REQUEST 1 ▸ Quote the records below verbatim, starting at the beginning of the records and going on through the line that contains "pyautogui.click(x=371, y=475)".

SELECTED EXTRACT ▸
>>>>

Try as a reporter might to weave a romantic spin into Art and Margo Newmark Rosenbaum’s 43-year marriage, it’s just not their way to wax poetic.
Practical is the name of the game when it comes to discussing most matters for the Rosenbaums, even their artistry. And you have to appreciate that: Their rivers run deep, and they’re not muddy.
They married Dec. 10, 1966, in New York’s City Hall, Margo recounts — though there was a time, she admits with a laugh, that they couldn’t remember if it was Dec. 9th or 10th. “We finally figured it out,” she says.
They met at a friend’s party, who invited them with their musicianship in mind — Art, who played guitar and banjo, and Margo, who played guitar. It wasn’t a set-up or anything, Margo says. And again, though she’s not one to linger in nostalgia, she says there were some mutual interests between the two.
Music and the folk revival were a part of it, and both were visual artists as well. Art had earned his master’s degree in painting and drawing at Columbia University; Margo had earned her bachelor’s degree in painting and drawing at the San Francisco Art Institute (and went on to earn a master’s degree in painting and drawing from the University of Iowa). Margo says photography initially was just a means to that end.
“I could use photographs as information for painting and drawing,” she says. “But I got sidetracked with it.” (She wanted to major in photography at Iowa, but it wasn’t an option, she says).
“I consider it painting with light,” she adds, and after a moment notes “Art’s so much a painter, I didn’t want to get into any kind of competition.”
And so it was a great marriage — both literally and artistically. Margo’s photographs would go on to add rich visual imagery to Art’s other artistic pursuit: field recording.

<<<<

REQUEST 2 ▸ Print verbatim the part of the article on Art and Margo Newmark Rosenbaum starting with "Practical is the" and going on through "between the two.".

LISTED ENTRIES ▸
>>>>

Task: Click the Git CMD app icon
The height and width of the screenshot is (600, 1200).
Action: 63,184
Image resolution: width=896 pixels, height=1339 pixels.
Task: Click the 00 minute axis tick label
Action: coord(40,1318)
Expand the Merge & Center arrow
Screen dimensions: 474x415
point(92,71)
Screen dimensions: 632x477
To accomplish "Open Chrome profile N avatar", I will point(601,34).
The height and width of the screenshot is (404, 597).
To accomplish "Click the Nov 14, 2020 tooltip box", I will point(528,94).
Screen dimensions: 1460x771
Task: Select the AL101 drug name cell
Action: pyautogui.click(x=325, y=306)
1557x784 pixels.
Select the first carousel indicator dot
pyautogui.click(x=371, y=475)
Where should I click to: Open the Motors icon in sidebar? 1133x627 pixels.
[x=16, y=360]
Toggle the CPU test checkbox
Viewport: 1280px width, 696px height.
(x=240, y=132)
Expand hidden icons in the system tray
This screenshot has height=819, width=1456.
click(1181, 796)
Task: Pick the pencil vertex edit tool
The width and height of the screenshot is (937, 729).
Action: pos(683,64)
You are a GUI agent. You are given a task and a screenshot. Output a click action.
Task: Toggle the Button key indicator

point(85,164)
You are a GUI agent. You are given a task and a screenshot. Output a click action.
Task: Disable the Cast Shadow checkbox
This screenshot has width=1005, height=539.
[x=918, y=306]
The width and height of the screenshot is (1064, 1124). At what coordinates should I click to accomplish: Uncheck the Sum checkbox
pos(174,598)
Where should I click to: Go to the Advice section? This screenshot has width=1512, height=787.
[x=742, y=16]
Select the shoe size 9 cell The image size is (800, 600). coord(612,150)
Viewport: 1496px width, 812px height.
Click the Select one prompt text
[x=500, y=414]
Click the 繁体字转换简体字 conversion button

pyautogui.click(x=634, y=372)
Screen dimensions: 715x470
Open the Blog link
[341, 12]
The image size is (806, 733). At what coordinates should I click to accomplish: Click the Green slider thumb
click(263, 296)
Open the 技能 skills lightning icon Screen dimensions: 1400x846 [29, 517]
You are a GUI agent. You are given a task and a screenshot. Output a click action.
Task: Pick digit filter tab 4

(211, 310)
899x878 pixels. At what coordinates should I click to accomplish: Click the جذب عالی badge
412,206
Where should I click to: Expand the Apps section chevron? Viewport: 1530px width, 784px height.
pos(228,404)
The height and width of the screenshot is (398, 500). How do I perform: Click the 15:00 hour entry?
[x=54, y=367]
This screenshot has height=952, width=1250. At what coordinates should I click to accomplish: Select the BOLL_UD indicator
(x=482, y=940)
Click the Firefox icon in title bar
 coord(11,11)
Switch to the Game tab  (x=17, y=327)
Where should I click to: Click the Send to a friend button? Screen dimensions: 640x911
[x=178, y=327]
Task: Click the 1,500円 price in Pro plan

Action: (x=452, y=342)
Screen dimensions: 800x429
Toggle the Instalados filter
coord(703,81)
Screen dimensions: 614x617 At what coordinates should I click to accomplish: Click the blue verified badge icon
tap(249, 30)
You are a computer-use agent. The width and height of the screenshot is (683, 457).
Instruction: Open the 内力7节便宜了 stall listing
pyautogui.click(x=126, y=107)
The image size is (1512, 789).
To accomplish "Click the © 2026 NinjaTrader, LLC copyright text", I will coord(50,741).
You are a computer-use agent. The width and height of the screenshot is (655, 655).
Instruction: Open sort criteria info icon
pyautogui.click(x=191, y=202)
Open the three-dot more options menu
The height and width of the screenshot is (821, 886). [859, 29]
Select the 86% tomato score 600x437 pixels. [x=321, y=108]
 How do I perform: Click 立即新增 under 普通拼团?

<<<<

EXERCISE RESPONSE 1 ▸
Task: Click the Git CMD app icon
The height and width of the screenshot is (600, 1200).
Action: 63,184
Image resolution: width=896 pixels, height=1339 pixels.
Task: Click the 00 minute axis tick label
Action: coord(40,1318)
Expand the Merge & Center arrow
Screen dimensions: 474x415
point(92,71)
Screen dimensions: 632x477
To accomplish "Open Chrome profile N avatar", I will point(601,34).
The height and width of the screenshot is (404, 597).
To accomplish "Click the Nov 14, 2020 tooltip box", I will point(528,94).
Screen dimensions: 1460x771
Task: Select the AL101 drug name cell
Action: pyautogui.click(x=325, y=306)
1557x784 pixels.
Select the first carousel indicator dot
pyautogui.click(x=371, y=475)

EXERCISE RESPONSE 2 ▸
Practical is the name of the game when it comes to discussing most matters for the Rosenbaums, even their artistry. And you have to appreciate that: Their rivers run deep, and they’re not muddy.
They married Dec. 10, 1966, in New York’s City Hall, Margo recounts — though there was a time, she admits with a laugh, that they couldn’t remember if it was Dec. 9th or 10th. “We finally figured it out,” she says.
They met at a friend’s party, who invited them with their musicianship in mind — Art, who played guitar and banjo, and Margo, who played guitar. It wasn’t a set-up or anything, Margo says. And again, though she’s not one to linger in nostalgia, she says there were some mutual interests between the two.